Why do we say this to one another when it is not how we are atually feeling. I was told yesterday that I love him more than he loves me and that worries him because he doesn't feel as if he deserves love from me at all. I know...to the outside observer, he does not. I have heard it over and over and over again. He doesn't deserve me...not that any other person can make that decision--not even him. Guess what, people?! The man that I know and love does, in fact, deserve this fantastic girl. The man who he is being right now, does not.

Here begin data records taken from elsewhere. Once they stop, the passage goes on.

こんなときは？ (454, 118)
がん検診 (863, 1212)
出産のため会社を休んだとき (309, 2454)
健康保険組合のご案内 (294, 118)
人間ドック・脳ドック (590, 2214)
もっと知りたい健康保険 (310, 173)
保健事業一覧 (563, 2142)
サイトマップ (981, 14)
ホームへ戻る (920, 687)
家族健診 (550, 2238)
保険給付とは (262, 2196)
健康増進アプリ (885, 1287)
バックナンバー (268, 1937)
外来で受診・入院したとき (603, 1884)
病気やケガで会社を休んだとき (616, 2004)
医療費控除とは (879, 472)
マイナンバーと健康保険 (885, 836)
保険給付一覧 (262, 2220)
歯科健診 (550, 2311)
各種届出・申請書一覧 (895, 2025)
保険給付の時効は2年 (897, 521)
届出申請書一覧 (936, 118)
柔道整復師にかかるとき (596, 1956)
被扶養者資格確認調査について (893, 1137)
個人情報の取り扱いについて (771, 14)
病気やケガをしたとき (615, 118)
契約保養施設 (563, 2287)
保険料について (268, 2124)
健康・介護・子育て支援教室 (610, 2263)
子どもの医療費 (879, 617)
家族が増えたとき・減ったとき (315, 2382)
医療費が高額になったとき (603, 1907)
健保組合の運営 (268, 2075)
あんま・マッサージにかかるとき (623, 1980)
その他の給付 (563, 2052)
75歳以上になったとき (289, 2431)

Here we are AGAIN! In this place where I am questioning if it is worth it to stick around? That has been happening a lot these past few days. The conclusion is always the same. I am not going anywhere. I am here for the duration...of what? I am not really sure, but TA-DA! Here I am!
I have spent the past few days in the company of my best friend, her husband, and her sons. They are this picture of what I totally expect marriage to be. Not perfect. Not always clean. Not always happy. It is challenging and messy and exciting and boring and crazy and fun...all in the same day. Where, oh where, have I gone wrong in thinking that I could have had this? Maybe I can't.
In keeping with the craziness that is my life: I also interviewed for a job in Texas. Why? Well, I need a job and they called. I am putting a lot of faith in the idea that this will work out like it should, and I will end up where I should--with or without him.